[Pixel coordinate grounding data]
━━━━━━━━

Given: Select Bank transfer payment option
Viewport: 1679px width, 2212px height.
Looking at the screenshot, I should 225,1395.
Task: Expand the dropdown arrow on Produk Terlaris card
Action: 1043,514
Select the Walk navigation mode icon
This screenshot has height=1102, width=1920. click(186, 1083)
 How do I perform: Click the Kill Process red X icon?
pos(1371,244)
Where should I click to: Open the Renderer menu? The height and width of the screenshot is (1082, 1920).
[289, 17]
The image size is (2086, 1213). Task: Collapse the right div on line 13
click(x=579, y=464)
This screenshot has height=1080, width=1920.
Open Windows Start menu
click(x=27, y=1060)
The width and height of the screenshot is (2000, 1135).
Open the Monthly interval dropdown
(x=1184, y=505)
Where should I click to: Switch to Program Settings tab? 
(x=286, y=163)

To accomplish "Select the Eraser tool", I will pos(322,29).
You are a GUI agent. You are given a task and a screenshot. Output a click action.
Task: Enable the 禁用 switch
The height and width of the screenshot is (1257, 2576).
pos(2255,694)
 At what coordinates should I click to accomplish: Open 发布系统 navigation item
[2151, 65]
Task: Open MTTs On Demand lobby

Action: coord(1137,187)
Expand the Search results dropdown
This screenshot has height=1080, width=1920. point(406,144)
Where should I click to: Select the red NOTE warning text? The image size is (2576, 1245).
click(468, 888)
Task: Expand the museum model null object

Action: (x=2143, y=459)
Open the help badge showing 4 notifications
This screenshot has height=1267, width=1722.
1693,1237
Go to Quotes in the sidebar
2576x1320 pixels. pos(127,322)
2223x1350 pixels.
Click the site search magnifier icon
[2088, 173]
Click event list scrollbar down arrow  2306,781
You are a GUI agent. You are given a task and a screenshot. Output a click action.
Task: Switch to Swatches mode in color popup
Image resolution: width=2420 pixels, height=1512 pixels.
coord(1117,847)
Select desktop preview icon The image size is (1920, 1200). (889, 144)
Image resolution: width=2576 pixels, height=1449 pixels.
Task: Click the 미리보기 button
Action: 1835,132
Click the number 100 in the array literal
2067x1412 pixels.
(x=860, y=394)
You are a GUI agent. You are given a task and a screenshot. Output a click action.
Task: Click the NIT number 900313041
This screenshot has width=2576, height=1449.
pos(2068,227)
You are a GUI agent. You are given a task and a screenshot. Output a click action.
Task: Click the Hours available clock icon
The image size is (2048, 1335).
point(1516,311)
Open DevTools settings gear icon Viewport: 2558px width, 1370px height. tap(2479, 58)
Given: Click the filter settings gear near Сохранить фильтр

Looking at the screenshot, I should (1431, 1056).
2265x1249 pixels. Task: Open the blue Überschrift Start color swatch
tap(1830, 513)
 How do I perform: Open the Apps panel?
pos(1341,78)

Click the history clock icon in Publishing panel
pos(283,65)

━━━━━━━━

:: Exercise goal ::
Output, exactly and with no other text, the line that contains "Click the history" and all lines from there to the end of the records.

:: Written solution ::
Click the history clock icon in Publishing panel
pos(283,65)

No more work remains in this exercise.